While the Trump asylum policies resist the spirit of protection animating our system of laws, some of what the Administration has accomplished has foundation in existing law, even as the policies stretch the law’s formal limits. Trump’s largely successful efforts to shut down the refugee resettlement program is supported by powers granted in the 1980 Refugee Act. Trump’s first Attorney General undid years of effort to protect victims of domestic and gang violence by using his formal power to certify legal questions himself and changing the meaning of persecution for the U.S. government. Early in the COVID-19 pandemic, the CDC and the Department of Health and Human Services issued orders and rules under the once obscure Public Health Act to summarily exclude all migrants at the Southern border without valid travel documents, whether they sought asylum or not. The Administration has thus mobilized as many tools and troops as possible, some within the bounds of the law, others not, to enervate a complex legal structure built over decades of political and legislative struggle to honor our humanitarian obligations. And it has done so out of contempt or disdain for the largely non-white and poor immigrants who seek this protection today.
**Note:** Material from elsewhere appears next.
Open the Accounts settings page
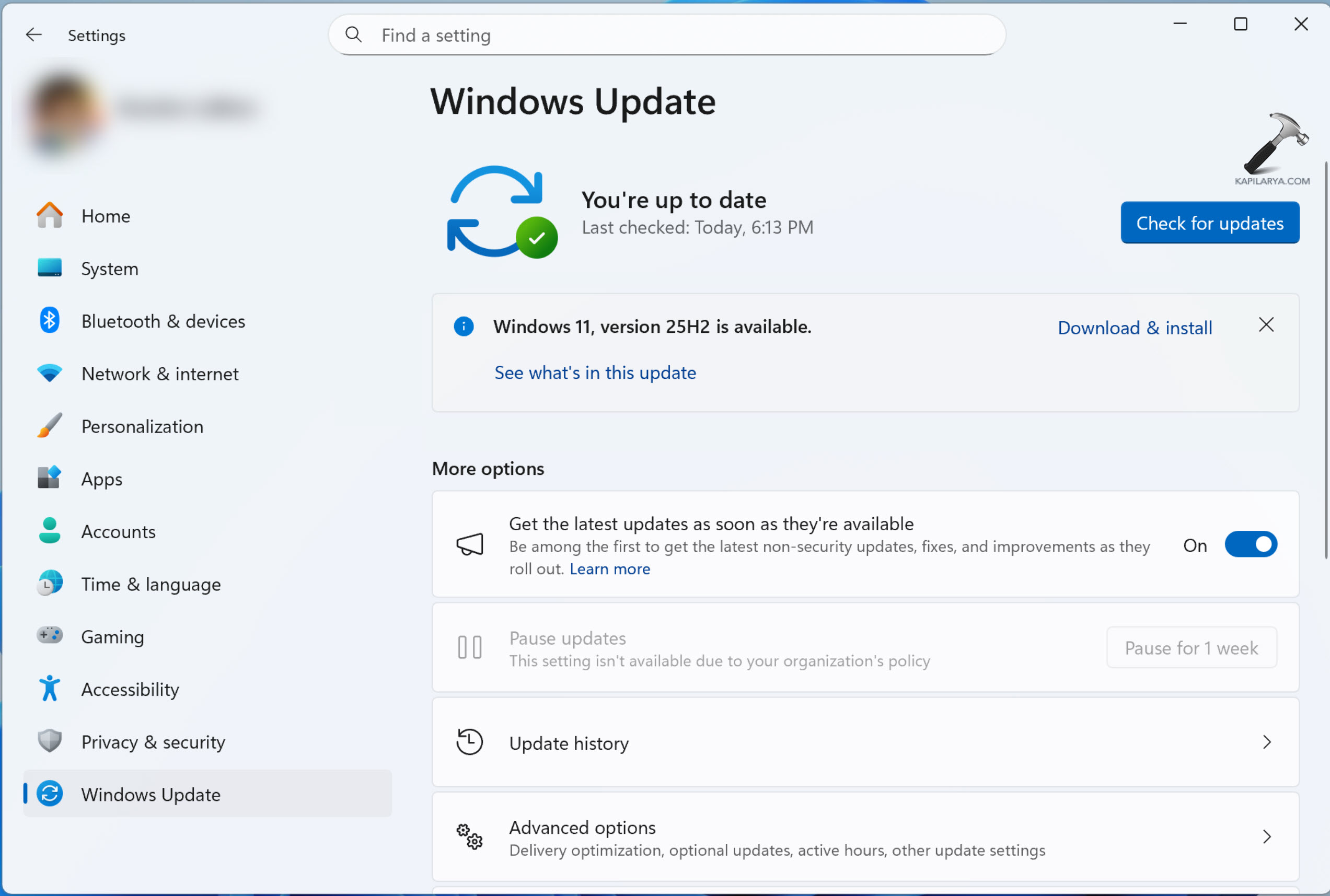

In calling Trump’s restrictionism in its many manifestations a threat to our democracy, I do not mean to suggest that there is a true America from which Trump and his followers have deviated. To the contrary, Trump’s use and abuse of the law has been in service of an understanding of American identity that has always battled for primacy. The United States has a system of laws that abets this Administration’s ambitions, as well as a long history to which the current depredations are connected. Some of the rule of law concepts deployed to resist Trump’s policies, such as the requirement that government actions be grounded in reasons and explanation rather than mere fiat (which has saved DACA until now), can help ensure that these laws are not abused. And a new President with political will should be able to unwind many of Trump’s orders, proclamations, and administrative rules. But shaping an immigration policy that works against Trump’s narrow vision of the polity requires active political work and fundamental reform. We must reimagine the system of substantive laws and the enforcement mindset that they embody as if the future of American democracy depended on it. It does.